Refis Reheat In Otherwise Frozen US Housing Market

US housing (all housing, everywhere, now that you mention it) is sensitive to rates. By definition.

Regular Americans, and even most “irregular” ones, don’t buy homes. Rather, they agree to a ridiculously long period of fixed monthly payments in a glorified rent-to-own arrangement with the bank.

Affordability, such as it is, thus hinges to a very large degree on the rate associated with those arrangements. On the off chance you haven’t noticed, those rates rose quite sharply over the past couple of years, precipitating, exacerbating and otherwise facilitating one of the more onerous housing affordability environments in living memory.

Eventually, the market froze solid. Existing homeowners, shackled by the so-called “golden handcuff” effect, were unwilling to list their homes, creating a severe inventory drought which in turn propped up prices for resale properties even as high rates squeezed demand. Suffice to say this housing market’s considerably more sensitive to rates than housing is by its very nature.

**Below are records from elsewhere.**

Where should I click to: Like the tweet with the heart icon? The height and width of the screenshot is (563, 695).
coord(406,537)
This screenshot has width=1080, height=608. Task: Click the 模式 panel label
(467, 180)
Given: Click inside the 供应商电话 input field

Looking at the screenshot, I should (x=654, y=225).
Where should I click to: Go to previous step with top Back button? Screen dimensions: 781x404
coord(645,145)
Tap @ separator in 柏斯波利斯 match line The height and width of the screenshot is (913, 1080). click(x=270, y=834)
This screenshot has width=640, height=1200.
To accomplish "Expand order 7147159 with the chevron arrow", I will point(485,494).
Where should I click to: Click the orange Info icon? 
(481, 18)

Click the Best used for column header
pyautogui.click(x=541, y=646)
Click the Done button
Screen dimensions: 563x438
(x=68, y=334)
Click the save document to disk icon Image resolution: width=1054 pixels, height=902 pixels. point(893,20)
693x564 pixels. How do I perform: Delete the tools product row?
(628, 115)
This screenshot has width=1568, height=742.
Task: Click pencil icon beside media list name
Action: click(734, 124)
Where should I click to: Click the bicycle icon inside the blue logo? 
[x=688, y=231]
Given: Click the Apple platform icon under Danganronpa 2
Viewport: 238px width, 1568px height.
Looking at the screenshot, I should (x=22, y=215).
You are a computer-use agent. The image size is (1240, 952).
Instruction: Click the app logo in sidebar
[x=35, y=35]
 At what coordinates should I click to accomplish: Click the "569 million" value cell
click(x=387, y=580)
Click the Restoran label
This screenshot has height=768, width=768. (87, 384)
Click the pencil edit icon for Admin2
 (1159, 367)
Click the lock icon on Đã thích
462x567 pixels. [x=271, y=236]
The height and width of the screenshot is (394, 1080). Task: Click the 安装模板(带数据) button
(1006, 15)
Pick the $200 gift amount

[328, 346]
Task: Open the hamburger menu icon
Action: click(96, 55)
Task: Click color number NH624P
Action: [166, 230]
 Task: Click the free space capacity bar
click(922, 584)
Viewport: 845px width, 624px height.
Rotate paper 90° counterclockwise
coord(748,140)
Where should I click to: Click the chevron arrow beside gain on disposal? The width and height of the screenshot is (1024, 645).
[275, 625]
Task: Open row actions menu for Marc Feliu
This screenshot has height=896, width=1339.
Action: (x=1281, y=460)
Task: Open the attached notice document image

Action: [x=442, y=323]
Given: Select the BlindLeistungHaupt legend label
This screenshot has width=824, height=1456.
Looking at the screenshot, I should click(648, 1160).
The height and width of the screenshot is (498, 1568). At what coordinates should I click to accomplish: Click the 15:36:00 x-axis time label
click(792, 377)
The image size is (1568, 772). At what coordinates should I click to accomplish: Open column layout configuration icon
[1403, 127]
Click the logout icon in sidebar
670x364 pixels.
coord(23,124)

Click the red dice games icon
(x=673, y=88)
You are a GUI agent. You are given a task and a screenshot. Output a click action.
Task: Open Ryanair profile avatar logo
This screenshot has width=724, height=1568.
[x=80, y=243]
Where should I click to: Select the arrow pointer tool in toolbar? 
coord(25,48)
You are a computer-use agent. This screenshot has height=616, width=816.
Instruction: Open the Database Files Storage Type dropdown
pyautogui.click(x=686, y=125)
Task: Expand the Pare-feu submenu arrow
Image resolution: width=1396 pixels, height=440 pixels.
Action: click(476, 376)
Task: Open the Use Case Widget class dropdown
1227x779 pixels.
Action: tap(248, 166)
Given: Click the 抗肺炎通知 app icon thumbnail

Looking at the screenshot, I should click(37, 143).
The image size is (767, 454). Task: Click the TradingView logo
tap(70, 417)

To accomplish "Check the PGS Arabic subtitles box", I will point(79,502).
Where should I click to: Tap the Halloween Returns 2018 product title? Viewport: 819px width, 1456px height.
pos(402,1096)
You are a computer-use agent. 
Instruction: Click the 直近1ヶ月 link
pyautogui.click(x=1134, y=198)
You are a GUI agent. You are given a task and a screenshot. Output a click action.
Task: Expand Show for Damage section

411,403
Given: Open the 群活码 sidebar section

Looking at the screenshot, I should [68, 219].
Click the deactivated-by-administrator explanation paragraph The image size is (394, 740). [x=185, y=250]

The crunch eased since April, with would-be US homeowners gaining tens of thousands of dollars in buying power thanks entirely to a decline in rates (prices remain at or near records). The rate relief was courtesy of a Treasury rally which went into overdrive two weeks ago, as benchmark US borrowing costs fell the most since Lehman, triggering a commensurately (almost) large drop in mortgage rates.

Fast forward a week and rates fell again, albeit just barely (last week’s extreme moves in the US rates complex were faded by the end of the week, as the risk tone on Wall Street improved). The 30-year fixed on the MBA’s gauge was 6.54%, down a whole one basis point over the week, to the lowest since the week of May 3, 2023.

As the figure above shows, the impact on refis was dramatic. Marry the home, data the rate indeed.

“Rates on both 30- and 15-year fixed rate mortgages decreased for the second consecutive week, and combined with the previous week’s rate moves, spurred another strong week for application activity as borrowers with higher rates took the opportunity to refinance,” MBA VP Joel Kan said Wednesday.

The near 35% jump in refis drove a 17% increase in the MBA’s measure of overall application activity, which hit the highest levels since January of 2023.

So, if you were wondering just how sensitive this market is to any moves in rates, let alone huge moves like the one witnessed earlier this month, there’s your answer.

Meanwhile, Redfin’s Lily Katz gently noted on Wednesday that the average teacher in America can afford just 14.3% of listed homes “within commuting distance of their school.” That figure in 2019 was 39%.